Éstas quieren reformas pero, como el sistema es irreformable y por
tanto las niega y aumenta en cambio los desastres sociales y la
explotación, pueden verse obligadas a provocar un cambio social violento
precisamente para tratar de mantener su mundo que el capitalismo pone
en peligro.
En las grandes catástrofes –crisis económicas, crisis ecológicas,
guerra– sale a flote entonces el radical que estuvo madurando lentamente
dentro de cada conservador. Robespierre pasó en meses de ser monárquico
constitucionalista a cortar la cabeza del rey para instalar la
república, y los rusos, que en 1905 participaban en una procesión
–organizada por un cura, agente policial– para pedirle paz al zar,
tiroteados por la policía, pasaron a la revolución democrática y
formaron consejos obreros dirigidos por socialistas. Zapata, por su
lado, dejó de ser criador y domador de caballos para convertirse en
general de una profunda revolución social.

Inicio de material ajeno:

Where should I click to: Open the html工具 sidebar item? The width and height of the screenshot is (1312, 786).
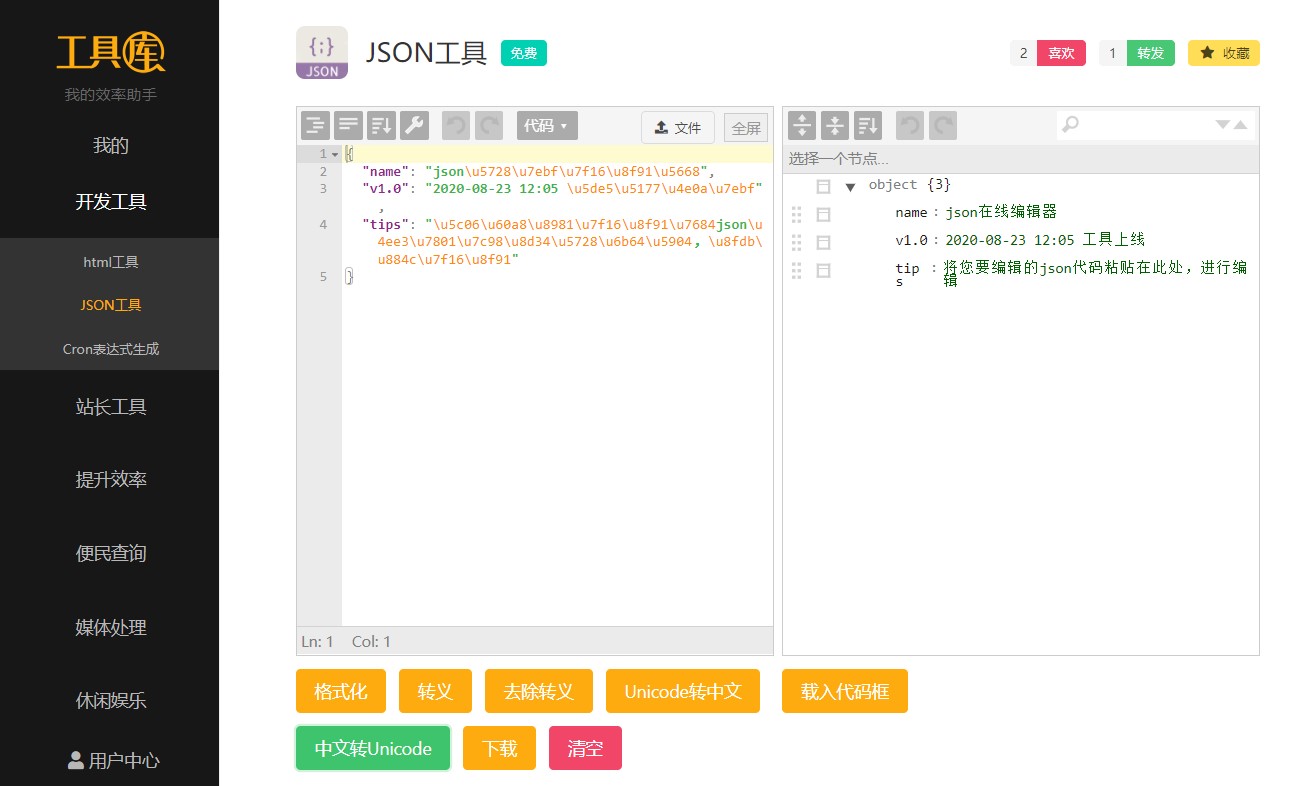click(110, 262)
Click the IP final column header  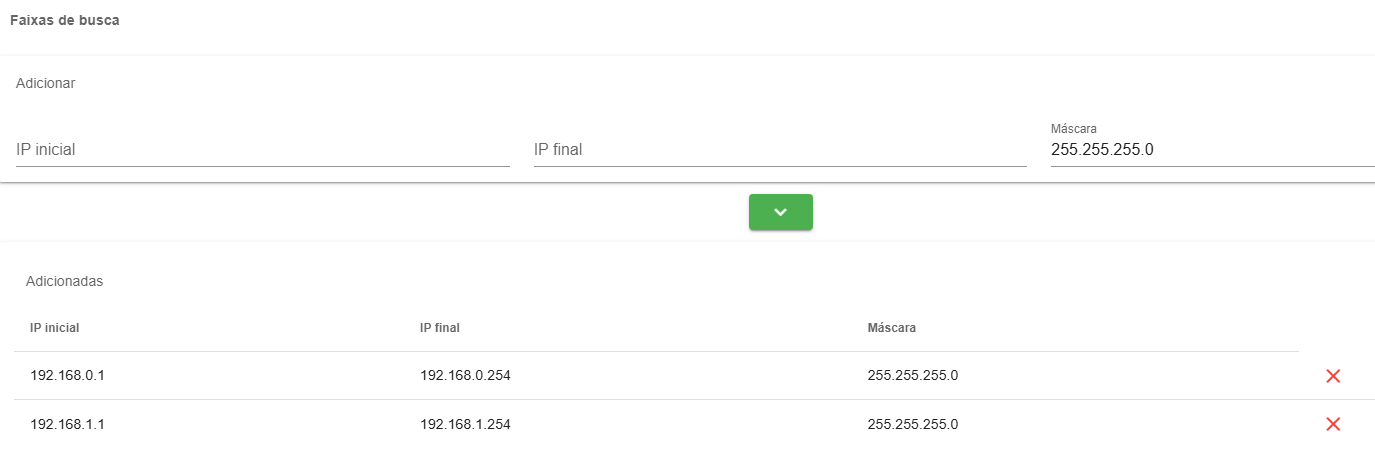440,327
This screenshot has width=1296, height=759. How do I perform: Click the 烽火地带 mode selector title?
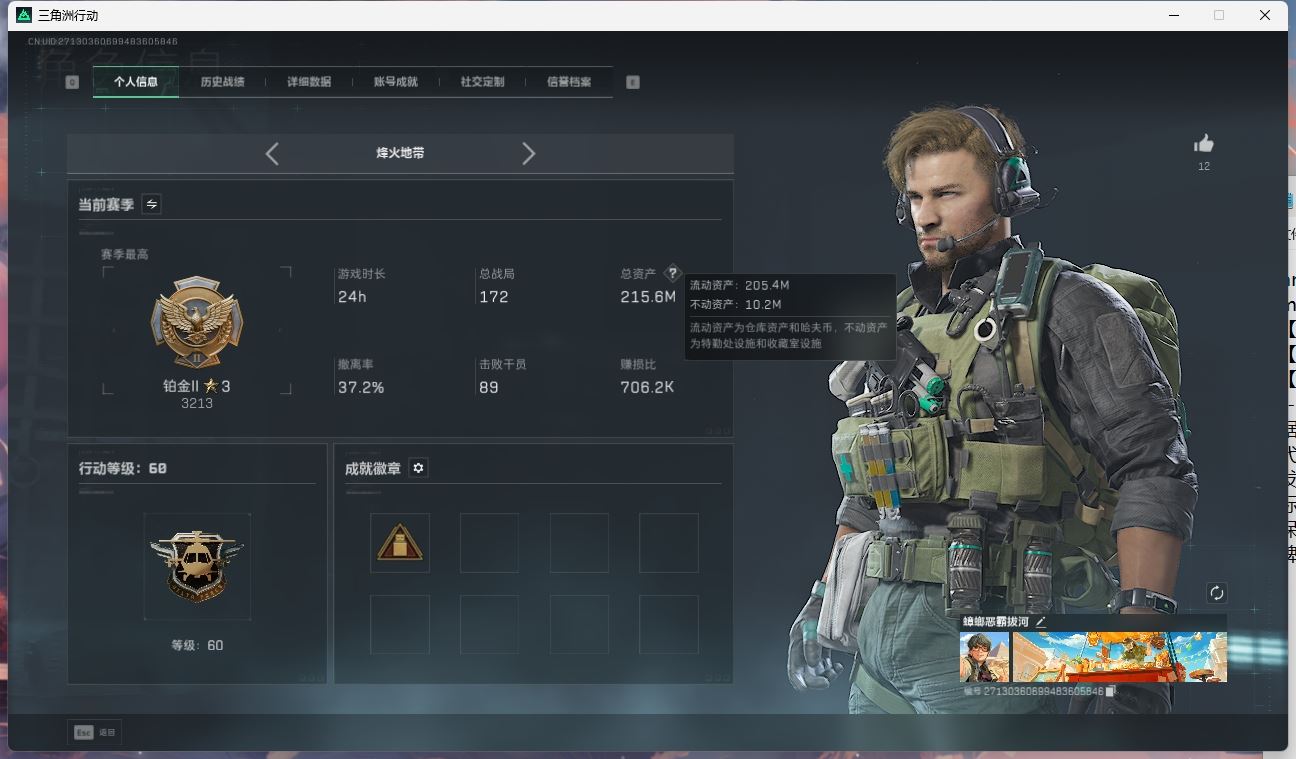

Así que el socialismo no es una utopía. No es
inevitable, por supuesto, porque depende de si los trabajadores de todo tipo quieren y pueden romper sus cadenas, pero es necesario y, por tanto, posible, ya que
todo lo racional es real.
Para que triunfe, hay que dejar de prestar oídos, entre otras cosas,
por un lado a las estupideces de los servidores de los gobiernos
capitalistas
progresistas, que ayudan a desarmar a los explotados y oprimidos y, por otro, a los que desprestigian el socialismo identificándolo con capitalismos de Estado que presentan una repelente falta de libertades y una escasez resultante de la incapacidad y la corrupción de su burocracia.